▶ TASK STATEMENT
Please print the data again exactly as given.

═════ STORED DATA

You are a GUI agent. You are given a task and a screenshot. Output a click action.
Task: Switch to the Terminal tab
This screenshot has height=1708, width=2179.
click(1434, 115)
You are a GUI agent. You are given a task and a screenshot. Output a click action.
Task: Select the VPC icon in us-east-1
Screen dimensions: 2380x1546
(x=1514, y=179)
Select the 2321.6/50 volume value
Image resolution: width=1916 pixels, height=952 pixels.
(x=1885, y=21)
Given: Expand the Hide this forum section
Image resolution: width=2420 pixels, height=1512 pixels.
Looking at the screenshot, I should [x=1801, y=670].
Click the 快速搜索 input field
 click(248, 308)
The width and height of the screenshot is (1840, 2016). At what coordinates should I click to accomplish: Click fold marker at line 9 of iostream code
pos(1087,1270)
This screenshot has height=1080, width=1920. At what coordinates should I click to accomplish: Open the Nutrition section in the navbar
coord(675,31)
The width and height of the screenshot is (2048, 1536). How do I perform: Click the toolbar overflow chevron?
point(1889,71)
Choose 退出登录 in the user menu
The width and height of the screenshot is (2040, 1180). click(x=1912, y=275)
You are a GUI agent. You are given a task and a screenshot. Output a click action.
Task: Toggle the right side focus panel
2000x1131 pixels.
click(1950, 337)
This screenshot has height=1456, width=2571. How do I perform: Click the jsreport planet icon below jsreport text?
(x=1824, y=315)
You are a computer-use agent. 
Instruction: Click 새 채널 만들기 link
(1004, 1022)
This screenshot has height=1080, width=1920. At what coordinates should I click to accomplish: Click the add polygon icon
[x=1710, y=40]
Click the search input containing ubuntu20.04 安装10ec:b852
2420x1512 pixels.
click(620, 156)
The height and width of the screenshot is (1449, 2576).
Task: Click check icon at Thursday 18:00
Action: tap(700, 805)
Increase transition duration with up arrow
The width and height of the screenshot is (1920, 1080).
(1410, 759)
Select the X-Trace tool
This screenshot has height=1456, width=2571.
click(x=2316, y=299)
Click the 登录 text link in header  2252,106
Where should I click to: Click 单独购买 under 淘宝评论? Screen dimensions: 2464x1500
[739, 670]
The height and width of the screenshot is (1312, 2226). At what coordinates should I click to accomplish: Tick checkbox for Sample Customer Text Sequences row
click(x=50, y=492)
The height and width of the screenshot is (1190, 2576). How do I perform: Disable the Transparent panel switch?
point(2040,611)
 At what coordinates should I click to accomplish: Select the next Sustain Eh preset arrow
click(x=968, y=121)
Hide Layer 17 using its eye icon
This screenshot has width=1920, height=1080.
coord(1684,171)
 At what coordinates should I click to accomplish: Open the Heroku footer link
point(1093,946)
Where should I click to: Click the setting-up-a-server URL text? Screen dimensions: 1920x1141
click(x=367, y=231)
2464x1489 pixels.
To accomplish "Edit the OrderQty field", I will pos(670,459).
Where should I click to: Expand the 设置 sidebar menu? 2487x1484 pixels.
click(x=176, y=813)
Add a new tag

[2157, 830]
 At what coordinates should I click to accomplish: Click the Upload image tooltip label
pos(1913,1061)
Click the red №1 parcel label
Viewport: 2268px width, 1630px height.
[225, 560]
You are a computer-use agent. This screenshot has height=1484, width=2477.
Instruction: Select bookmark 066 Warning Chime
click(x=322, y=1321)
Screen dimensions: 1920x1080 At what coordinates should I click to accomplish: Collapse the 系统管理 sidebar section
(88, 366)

══════════

▶ SOLUTION BELOW
You are a GUI agent. You are given a task and a screenshot. Output a click action.
Task: Switch to the Terminal tab
This screenshot has height=1708, width=2179.
click(1434, 115)
You are a GUI agent. You are given a task and a screenshot. Output a click action.
Task: Select the VPC icon in us-east-1
Screen dimensions: 2380x1546
(x=1514, y=179)
Select the 2321.6/50 volume value
Image resolution: width=1916 pixels, height=952 pixels.
(x=1885, y=21)
Given: Expand the Hide this forum section
Image resolution: width=2420 pixels, height=1512 pixels.
Looking at the screenshot, I should [x=1801, y=670].
Click the 快速搜索 input field
 click(248, 308)
The width and height of the screenshot is (1840, 2016). At what coordinates should I click to accomplish: Click fold marker at line 9 of iostream code
pos(1087,1270)
This screenshot has height=1080, width=1920. At what coordinates should I click to accomplish: Open the Nutrition section in the navbar
coord(675,31)
The width and height of the screenshot is (2048, 1536). How do I perform: Click the toolbar overflow chevron?
point(1889,71)
Choose 退出登录 in the user menu
The width and height of the screenshot is (2040, 1180). click(x=1912, y=275)
You are a GUI agent. You are given a task and a screenshot. Output a click action.
Task: Toggle the right side focus panel
2000x1131 pixels.
click(1950, 337)
This screenshot has height=1456, width=2571. How do I perform: Click the jsreport planet icon below jsreport text?
(x=1824, y=315)
You are a computer-use agent. 
Instruction: Click 새 채널 만들기 link
(1004, 1022)
This screenshot has height=1080, width=1920. At what coordinates should I click to accomplish: Click the add polygon icon
[x=1710, y=40]
Click the search input containing ubuntu20.04 安装10ec:b852
2420x1512 pixels.
click(620, 156)
The height and width of the screenshot is (1449, 2576).
Task: Click check icon at Thursday 18:00
Action: tap(700, 805)
Increase transition duration with up arrow
The width and height of the screenshot is (1920, 1080).
(1410, 759)
Select the X-Trace tool
This screenshot has height=1456, width=2571.
click(x=2316, y=299)
Click the 登录 text link in header  2252,106
Where should I click to: Click 单独购买 under 淘宝评论? Screen dimensions: 2464x1500
[739, 670]
The height and width of the screenshot is (1312, 2226). At what coordinates should I click to accomplish: Tick checkbox for Sample Customer Text Sequences row
click(x=50, y=492)
The height and width of the screenshot is (1190, 2576). How do I perform: Disable the Transparent panel switch?
point(2040,611)
 At what coordinates should I click to accomplish: Select the next Sustain Eh preset arrow
click(x=968, y=121)
Hide Layer 17 using its eye icon
This screenshot has width=1920, height=1080.
coord(1684,171)
 At what coordinates should I click to accomplish: Open the Heroku footer link
point(1093,946)
Where should I click to: Click the setting-up-a-server URL text? Screen dimensions: 1920x1141
click(x=367, y=231)
2464x1489 pixels.
To accomplish "Edit the OrderQty field", I will pos(670,459).
Where should I click to: Expand the 设置 sidebar menu? 2487x1484 pixels.
click(x=176, y=813)
Add a new tag

[2157, 830]
 At what coordinates should I click to accomplish: Click the Upload image tooltip label
pos(1913,1061)
Click the red №1 parcel label
Viewport: 2268px width, 1630px height.
[225, 560]
You are a computer-use agent. This screenshot has height=1484, width=2477.
Instruction: Select bookmark 066 Warning Chime
click(x=322, y=1321)
Screen dimensions: 1920x1080 At what coordinates should I click to accomplish: Collapse the 系统管理 sidebar section
(88, 366)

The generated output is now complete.